Now, they’ve joined forces and, as the “Phoenix Snow Park Rental Shop Association,” they’re hoping to draw the world’s attention to their plight. Directly across from the main entrance to Phoenix Park, in the parking lot of a small strip mall, they’ve raised large banners reading “2018 Pyeongchang olympic kill us! keep our right to live!”
It’s exactly the kind of publicity nightmare that the Olympics strives to avoid, and the shop owners know it. Inside a small tent in the parking lot, several local owners sit on benches, heating noodles in large pots. They welcome in a visitor with a pre-printed statement of purpose, written in fragmented English.
“Now that we are no longer to do our own business and we have already been closed all of the shops and desperately show up to the front of Phoenix Snow Park for the right to exist/tent strike with a month of contempt and ridicule,” the statement reads in part, and you can get the intent if not the exact linear meaning. “Do not reckon this could be the ‘successful olympic’ to menace all of local people’s right to live??”
“Very, very crying … No money, I don’t know,” says Jung-Chun Yoon, who claims to be a member of the 1988 Seoul Olympic judo team. “Every day and every night, very cry … Many people, very hungry.”
The owner of a rental store/restaurant whose name roughly translates to “Santa Burger,” he gets his point across more with gestures than words. He’s standing and coldly turns his back to demonstrate the way he says PyeongChang officials reacted to him, and he holds his hands open like a book to represent his children, whose education he’s now struggling to pay for.

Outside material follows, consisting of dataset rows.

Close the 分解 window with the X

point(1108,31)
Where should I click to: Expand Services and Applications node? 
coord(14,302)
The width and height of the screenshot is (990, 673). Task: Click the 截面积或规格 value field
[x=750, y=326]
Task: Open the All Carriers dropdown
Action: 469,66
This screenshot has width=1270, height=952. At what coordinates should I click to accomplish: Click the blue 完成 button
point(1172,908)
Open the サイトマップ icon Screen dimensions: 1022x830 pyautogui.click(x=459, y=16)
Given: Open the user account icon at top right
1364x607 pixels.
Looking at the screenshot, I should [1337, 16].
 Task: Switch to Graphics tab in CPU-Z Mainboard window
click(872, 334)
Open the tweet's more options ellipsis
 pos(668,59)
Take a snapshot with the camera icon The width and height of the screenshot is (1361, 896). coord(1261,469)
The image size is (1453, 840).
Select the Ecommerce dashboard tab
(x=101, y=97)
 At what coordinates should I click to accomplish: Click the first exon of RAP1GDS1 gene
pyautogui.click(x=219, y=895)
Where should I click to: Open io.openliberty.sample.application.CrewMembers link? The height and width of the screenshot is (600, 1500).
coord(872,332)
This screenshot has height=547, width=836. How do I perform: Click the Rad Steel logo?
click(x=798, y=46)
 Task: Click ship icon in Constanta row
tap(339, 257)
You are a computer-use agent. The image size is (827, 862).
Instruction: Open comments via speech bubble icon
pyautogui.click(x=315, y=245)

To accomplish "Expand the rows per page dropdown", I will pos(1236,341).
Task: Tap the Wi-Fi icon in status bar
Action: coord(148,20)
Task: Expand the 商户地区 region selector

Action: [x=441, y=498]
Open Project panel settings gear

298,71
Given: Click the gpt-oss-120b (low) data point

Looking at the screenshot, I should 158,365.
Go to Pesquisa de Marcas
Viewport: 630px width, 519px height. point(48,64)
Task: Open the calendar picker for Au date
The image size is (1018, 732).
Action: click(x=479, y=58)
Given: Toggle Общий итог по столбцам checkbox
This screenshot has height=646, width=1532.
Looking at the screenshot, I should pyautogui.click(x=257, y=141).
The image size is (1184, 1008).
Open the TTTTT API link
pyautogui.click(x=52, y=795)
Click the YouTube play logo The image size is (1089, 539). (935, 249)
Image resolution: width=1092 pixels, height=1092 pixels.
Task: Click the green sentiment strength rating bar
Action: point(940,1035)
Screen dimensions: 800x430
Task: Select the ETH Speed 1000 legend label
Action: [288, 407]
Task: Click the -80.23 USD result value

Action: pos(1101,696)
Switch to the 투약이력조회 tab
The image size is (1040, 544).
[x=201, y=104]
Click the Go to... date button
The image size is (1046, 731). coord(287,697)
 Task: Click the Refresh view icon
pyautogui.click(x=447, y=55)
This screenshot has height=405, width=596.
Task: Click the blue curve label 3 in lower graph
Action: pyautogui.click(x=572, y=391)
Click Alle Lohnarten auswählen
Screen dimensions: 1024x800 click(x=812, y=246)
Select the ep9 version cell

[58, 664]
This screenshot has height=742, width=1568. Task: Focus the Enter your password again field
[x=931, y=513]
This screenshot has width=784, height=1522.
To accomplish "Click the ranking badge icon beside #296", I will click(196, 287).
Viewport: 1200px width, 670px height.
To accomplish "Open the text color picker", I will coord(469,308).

“There are ups and downs of hosting the Olympic Games, and we have already earned the participation and consensus of the ski rental shops within the region,” Pyeongchang 2018 President Lee Hee-beom said during a Tuesday press conference. “And this is not something the organizing committee should directly deal with. It needs to be dealt with between the province, the regions and the ski rental shops. They are having conversations with the ski rental shops, and we’d like to apologize for the inconvenience. I think this can be resolved before the Games start.”
As the banners still flying on Day 1 of the Games attest: it wasn’t.
The Olympics have a long legacy of paving over a community’s rough spots before the world shows up, whether it was Atlanta giving the homeless one-way bus tickets in 1996 or Sochi rounding up and “disposing of” hundreds of stray dogs in 2014. This isn’t a moral crime on that level — the slopes will only be closed for a short period of time, relatively speaking — but that doesn’t make life any easier for the people who depend on a steady stream of tourism to survive.
Some shops are getting creative; one is charging for parking in front of its store. But at a rate of $5 per car, and room for maybe a dozen haphazardly parked vehicles, they aren’t exactly going to cash in via that route.
So they’re left to weather what’s left of the season however they can. And that’s the grim irony here: there’s substantial short-term pain, but there could be generational long-term gain.
Unlike so many Olympics, PyeongChang didn’t create venues out of thin air and expect/pray that people would continue to use them afterward. Phoenix Park was already a popular resort destination, and the cachet of the Olympics — plus the infrastructure improvements that include everything from widened roadways to a high-speed cross-country train — could bring boom times to the now-dark shops.
“Small shop owners around here are suffering,” says Peter Son, a longtime local resident. “But next year, who knows? Business may be booming.”